* _What this task involves_:
Every line from the one with "Task: Select the" up to and including the one with "This screenshot has width=1341, height=473." is to be output exactly as it appears below; pictures are not.

* _Listed records_:
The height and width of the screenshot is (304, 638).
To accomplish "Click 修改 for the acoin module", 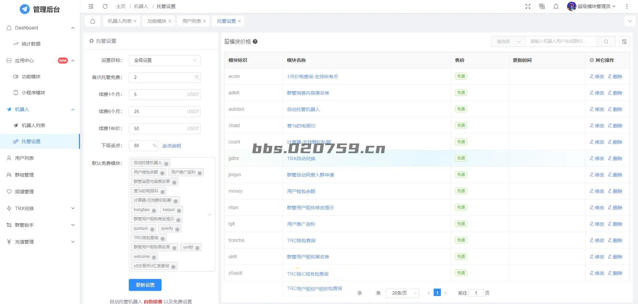I will pyautogui.click(x=597, y=77).

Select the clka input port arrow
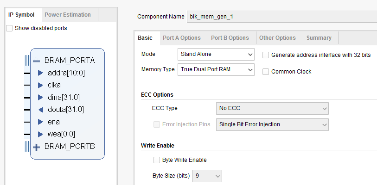pos(40,85)
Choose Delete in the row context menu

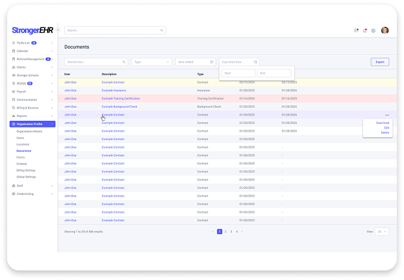coord(385,132)
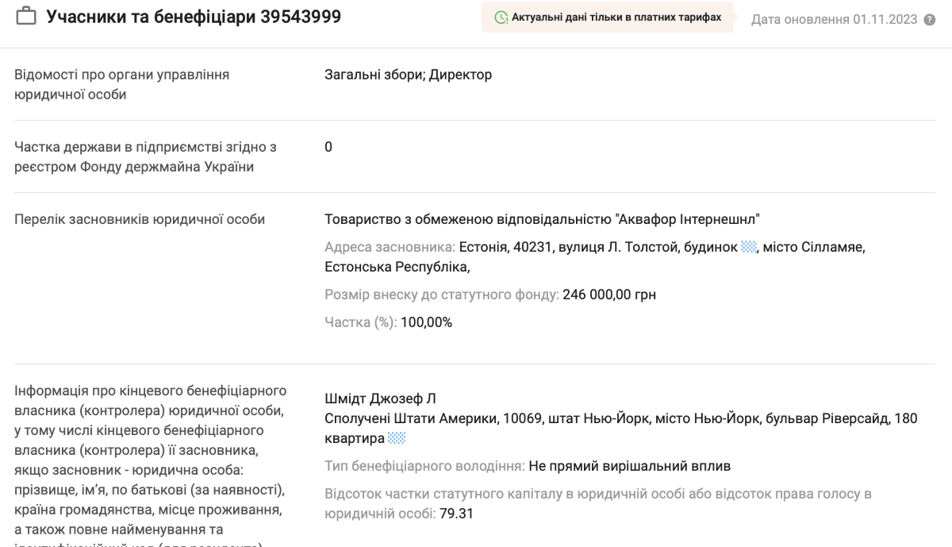The image size is (952, 547).
Task: Click the hidden apartment number placeholder
Action: (397, 438)
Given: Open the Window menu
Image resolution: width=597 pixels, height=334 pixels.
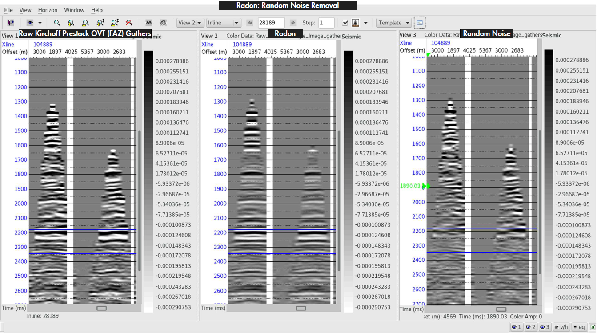Looking at the screenshot, I should coord(74,10).
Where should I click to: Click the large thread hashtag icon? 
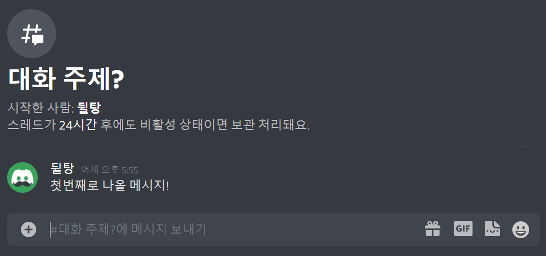[x=32, y=34]
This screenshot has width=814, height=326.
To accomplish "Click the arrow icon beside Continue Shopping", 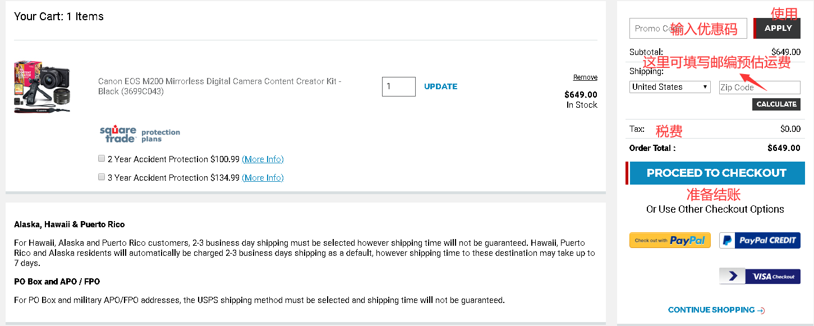I will pos(761,310).
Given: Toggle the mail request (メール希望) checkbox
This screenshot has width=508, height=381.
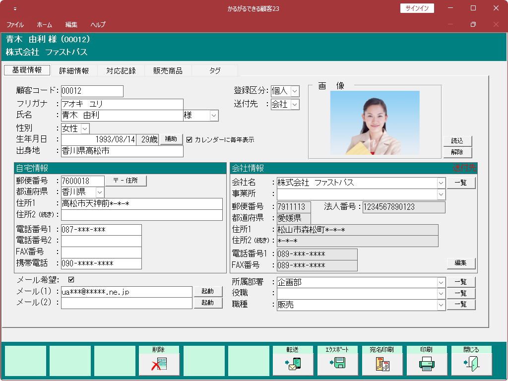Looking at the screenshot, I should (x=71, y=279).
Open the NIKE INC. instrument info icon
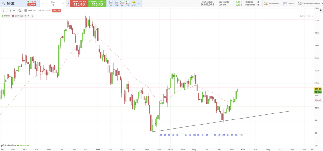Image resolution: width=323 pixels, height=151 pixels. click(26, 11)
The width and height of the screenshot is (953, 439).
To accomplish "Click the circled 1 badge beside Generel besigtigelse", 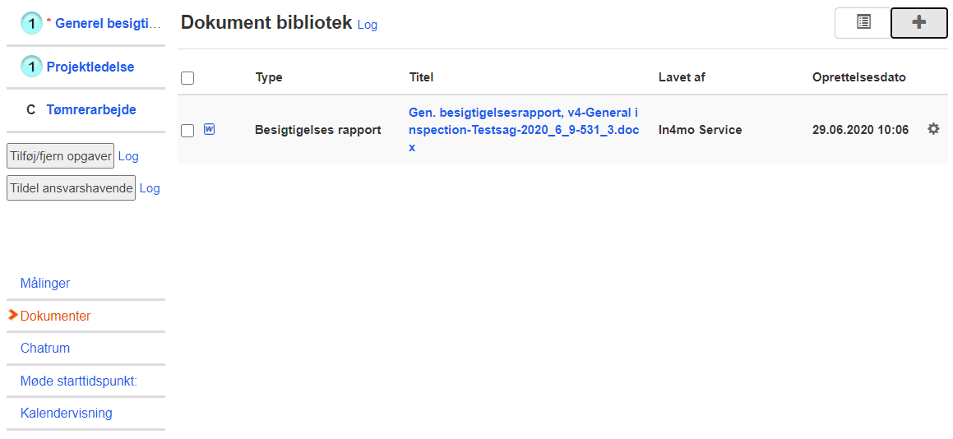I will 31,24.
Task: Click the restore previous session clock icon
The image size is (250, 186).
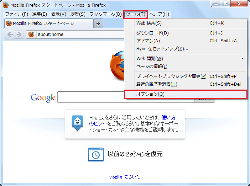Action: tap(95, 154)
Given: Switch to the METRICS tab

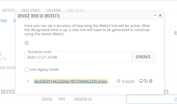Looking at the screenshot, I should pos(9,10).
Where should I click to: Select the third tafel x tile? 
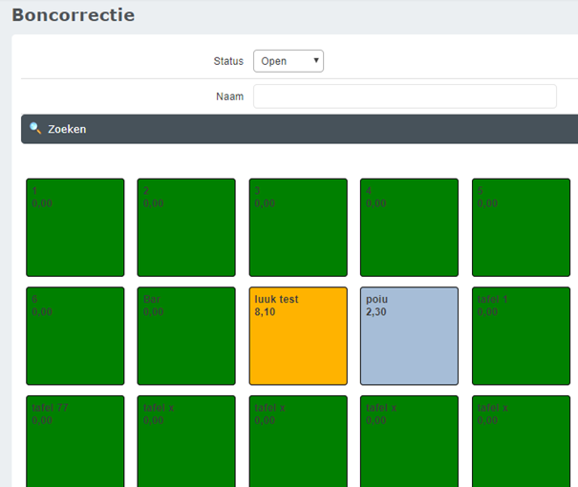[x=409, y=441]
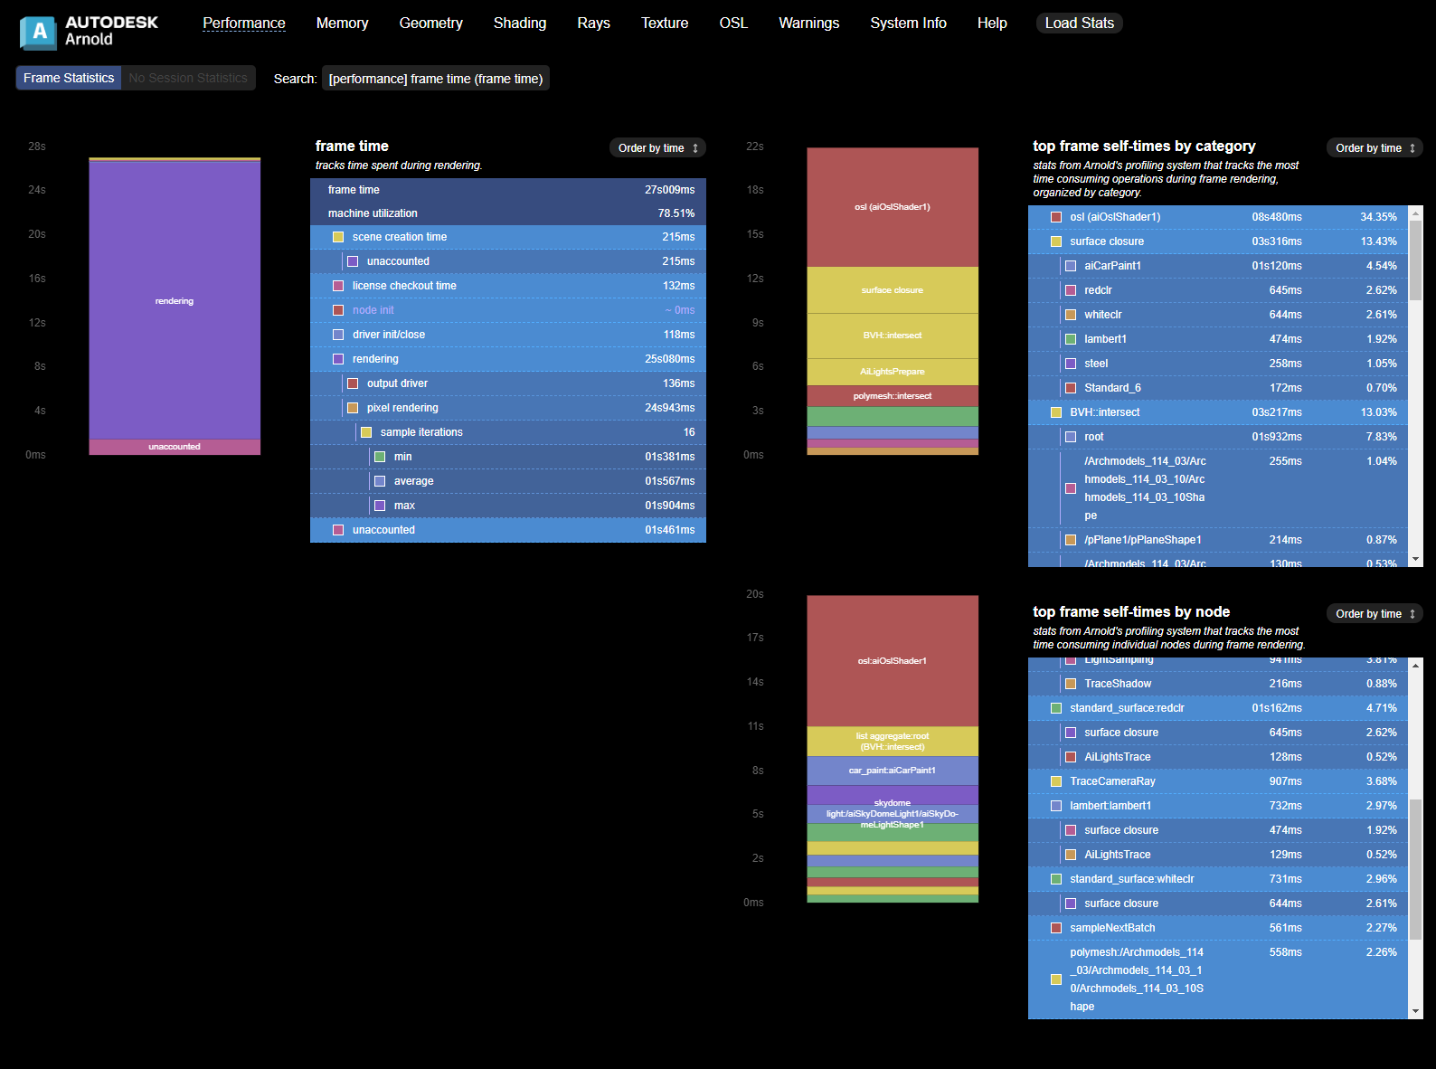Click the Search field for frame time
This screenshot has height=1069, width=1436.
coord(435,79)
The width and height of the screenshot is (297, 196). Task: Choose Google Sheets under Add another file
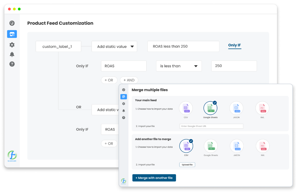(x=211, y=146)
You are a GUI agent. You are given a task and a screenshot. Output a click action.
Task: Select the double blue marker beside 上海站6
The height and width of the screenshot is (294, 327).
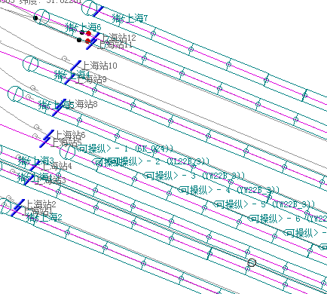(47, 139)
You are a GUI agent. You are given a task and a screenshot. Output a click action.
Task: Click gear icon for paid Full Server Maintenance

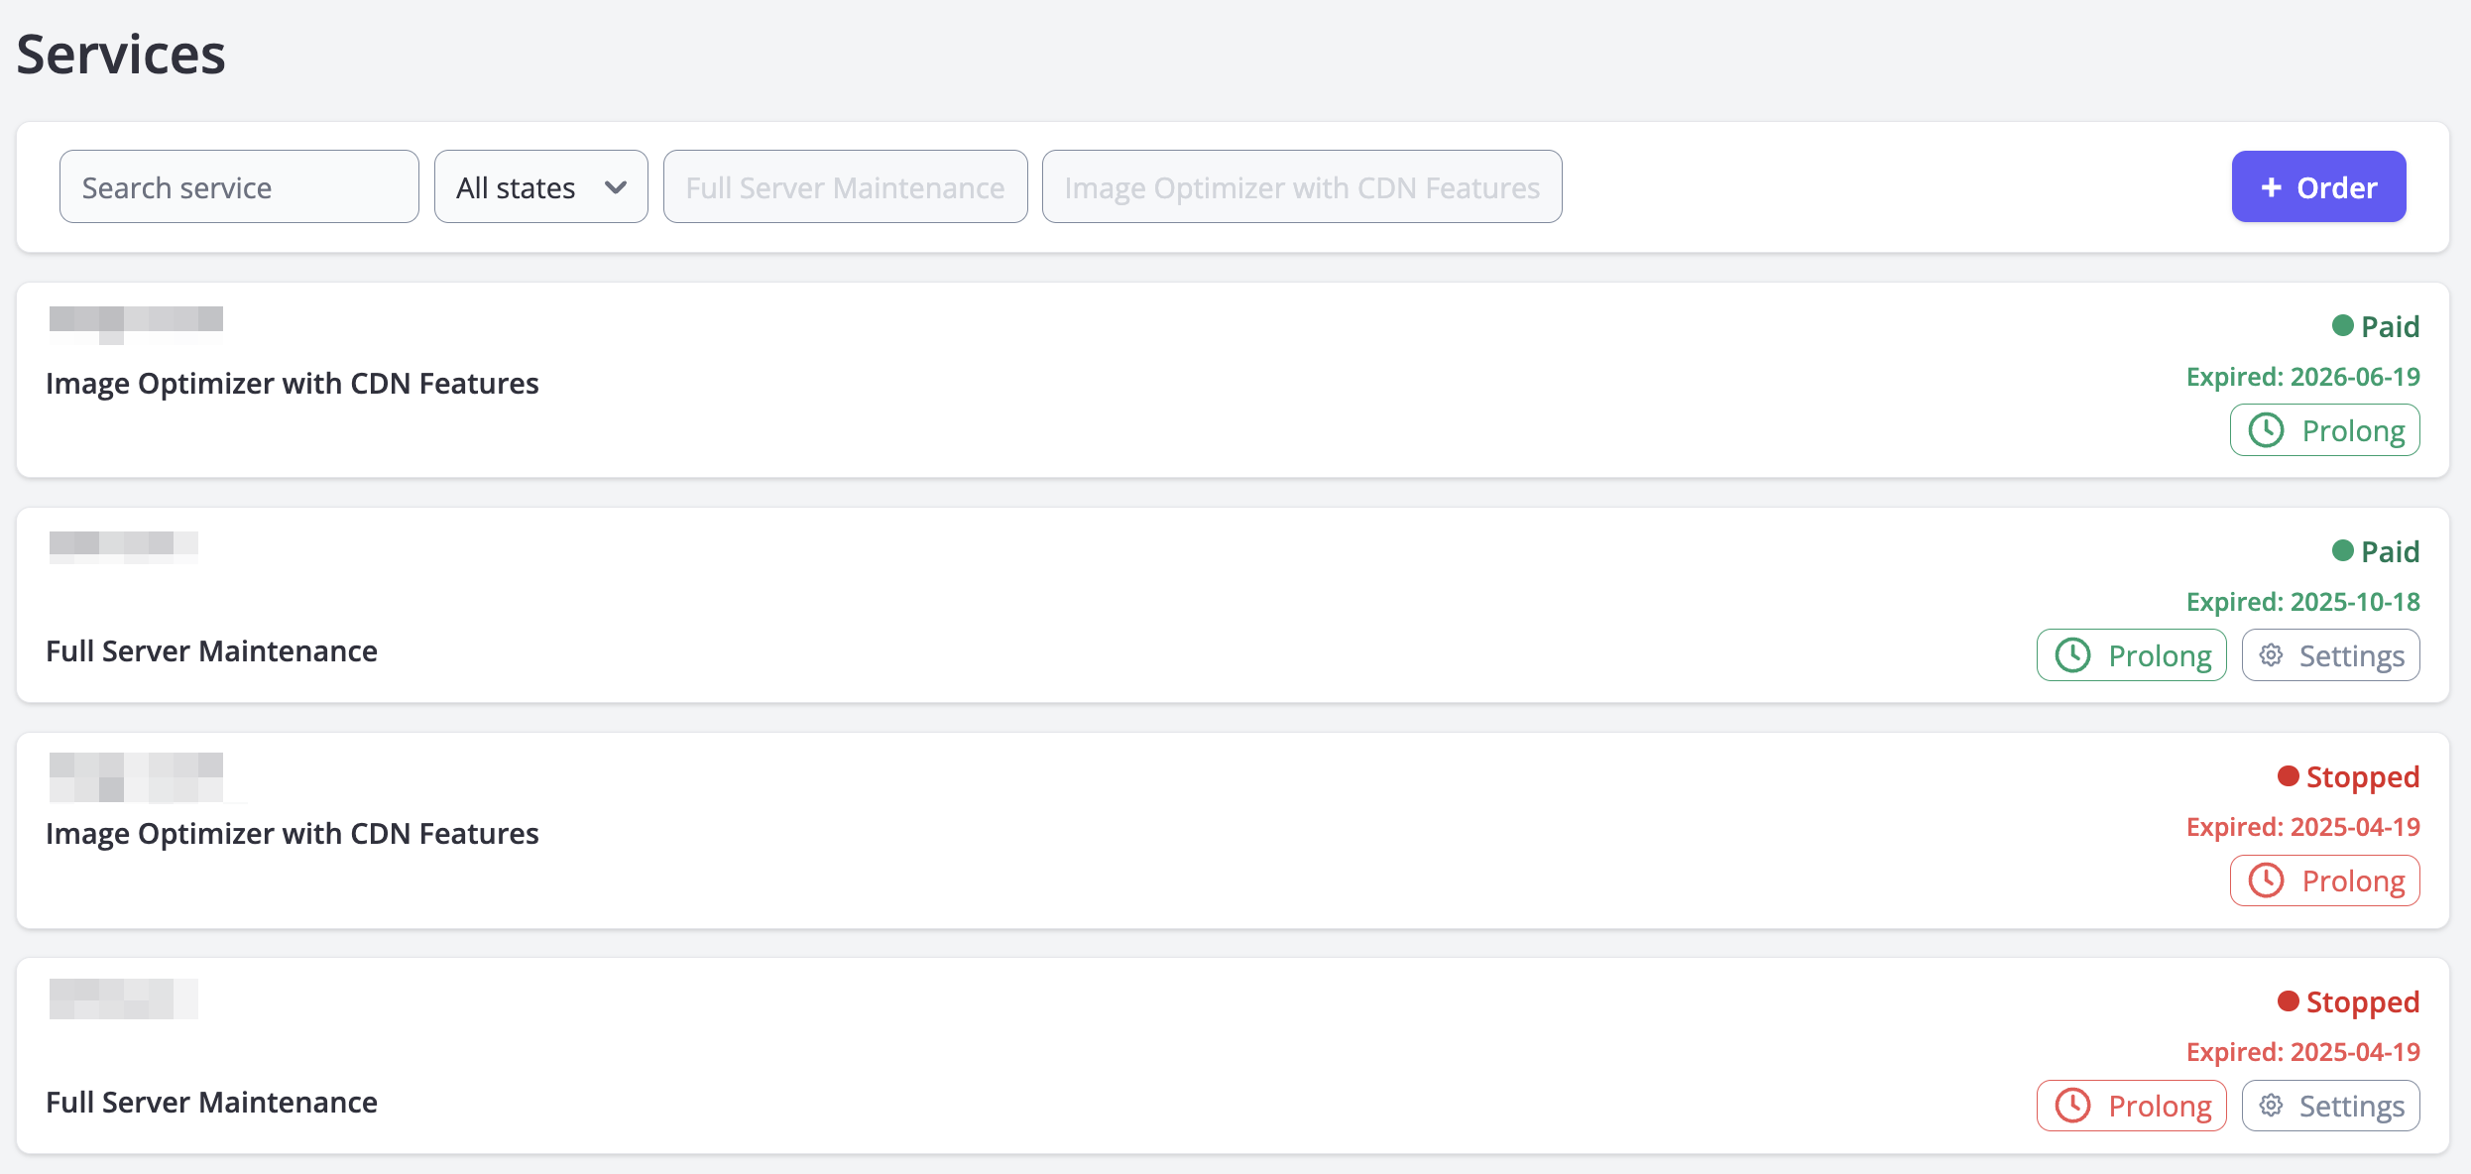coord(2271,655)
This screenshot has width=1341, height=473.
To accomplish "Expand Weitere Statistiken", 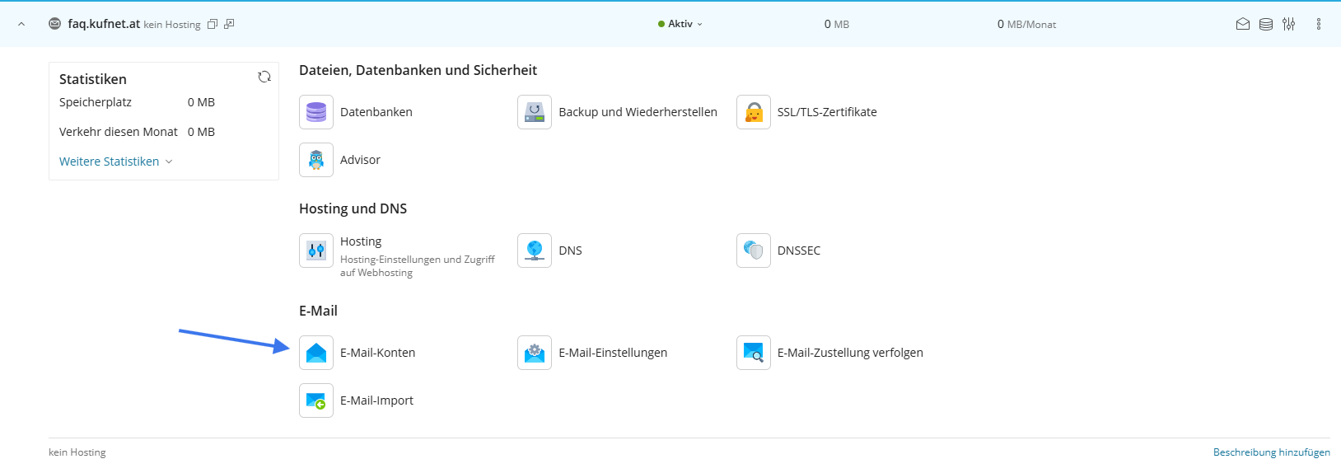I will coord(115,162).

* _Written response_:
Task: Select the double blue marker beside 上海站6
The height and width of the screenshot is (294, 327).
(47, 139)
You are a GUI agent. You are given a task and a screenshot. Output a click action.
Task: Click gear icon for paid Full Server Maintenance

coord(2271,655)
This screenshot has width=1341, height=473.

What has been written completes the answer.